- _Stored items from a collection_

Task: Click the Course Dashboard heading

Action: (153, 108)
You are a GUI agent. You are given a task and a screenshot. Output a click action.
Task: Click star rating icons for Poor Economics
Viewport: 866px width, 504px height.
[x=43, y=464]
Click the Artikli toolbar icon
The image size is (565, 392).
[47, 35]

- _How to complete this task_
Write down the entries above again. Copy them word for word.

- _Exercise result_
Task: Click the Course Dashboard heading

Action: (153, 108)
You are a GUI agent. You are given a task and a screenshot. Output a click action.
Task: Click star rating icons for Poor Economics
Viewport: 866px width, 504px height.
[x=43, y=464]
Click the Artikli toolbar icon
The image size is (565, 392).
[47, 35]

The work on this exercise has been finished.